Enfin, les Bressans ne manquent pas de décrire, souvent avec nostalgie, la pratique du don qui suivait l’abattage du porc : « ‘c’était une tradition, quand même parce que chaque ferme tuait le cochon à la fin de l’année. Ces abats, disons, comme le boudin et autre, ça en faisait trop pour manger et il fallait que ça se mange rapidement, on n’avait pas de frigo, on n’avait pas de moyen de conservation. Alors on allait dans la famille, on distribuait aux voisins. [...] Et quand lui, il tuait, il nous en amenait un’ ». Comme dans cet extrait, les interlocuteurs associent cette pratique tout autant à un moyen de conservation qu’à une démarche d’entraide et de convivialité. En effet, comme pour le beurre, les personnes âgées rappellent qu’avant l’introduction massive des réfrigérateurs et plus encore des congélateurs, la question de la conservation des productions était centrale. Cet échange est présenté comme un moyen de gestion du périssable, l’abattage d’un porc représentant une quantité massive de viande. Le sens de cette pratique est clairement explicité : « ‘c’était une façon d’y conserver finalement’ ». Lors de cette distribution, chaque famille est prise en considération en fonction du nombre de ses membres : « ‘si on donnait dans une famille qui était nombreuse, on leur faisait un plat de civier, si c’était la veuve du coin, on lui en faisait une assiettée à elle’ ». Néanmoins si les souvenirs se focalisent sur le contenu de cette « assiette », sa régularité ou la taille des familles, les informateurs passent sous silence de nombre total des bénéficiaires. Tout se passe comme si l’importance de l’acte résidait uniquement dans cet échange avec le reste de la communauté, avec l’extérieur, peu importe l’identité exacte des individus et leur nombre. Par ailleurs, si cet échange est présenté comme un moyen de conservation, les Bressans omettent de préciser l’emploi, pourtant courant, de bocaux pour stériliser et stocker certains morceaux.
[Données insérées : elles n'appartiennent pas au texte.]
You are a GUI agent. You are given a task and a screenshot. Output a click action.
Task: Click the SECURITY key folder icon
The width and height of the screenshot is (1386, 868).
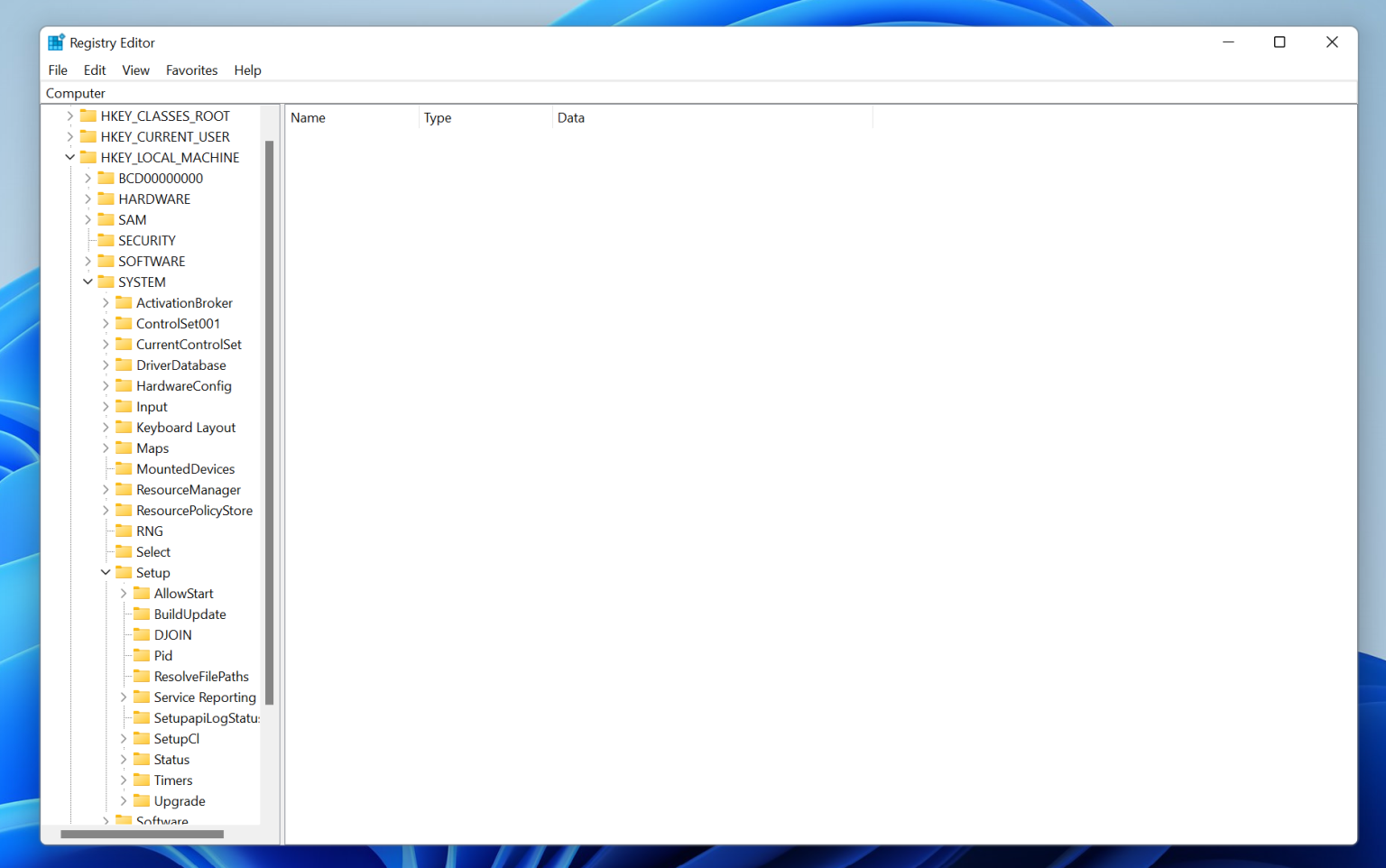pos(106,240)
Notons que si les Bressans évoquent cette fricassée comme une pratique étant sur le point de disparaître, ce sentiment était déjà ressenti au début du siècle puisque Corcelle en 1904 tenait des propos équivalents : « ‘par les chemins givrés et glissants, la ménagère, portait “le boudin” dans toutes les maisons amies. C’était une “politesse” qui se rendait avec régularité ; pendant plusieurs semaines on faisait bombance avec ce met si bien préparé ; quelques châtaignes et du vin blanc, pétillant dans les verres complétaient la fête. C’est peut-être une de ces joies innocentes qui sont en train de disparaître’ »376.
J. Corcelle, 1993 (1904), p.68-69.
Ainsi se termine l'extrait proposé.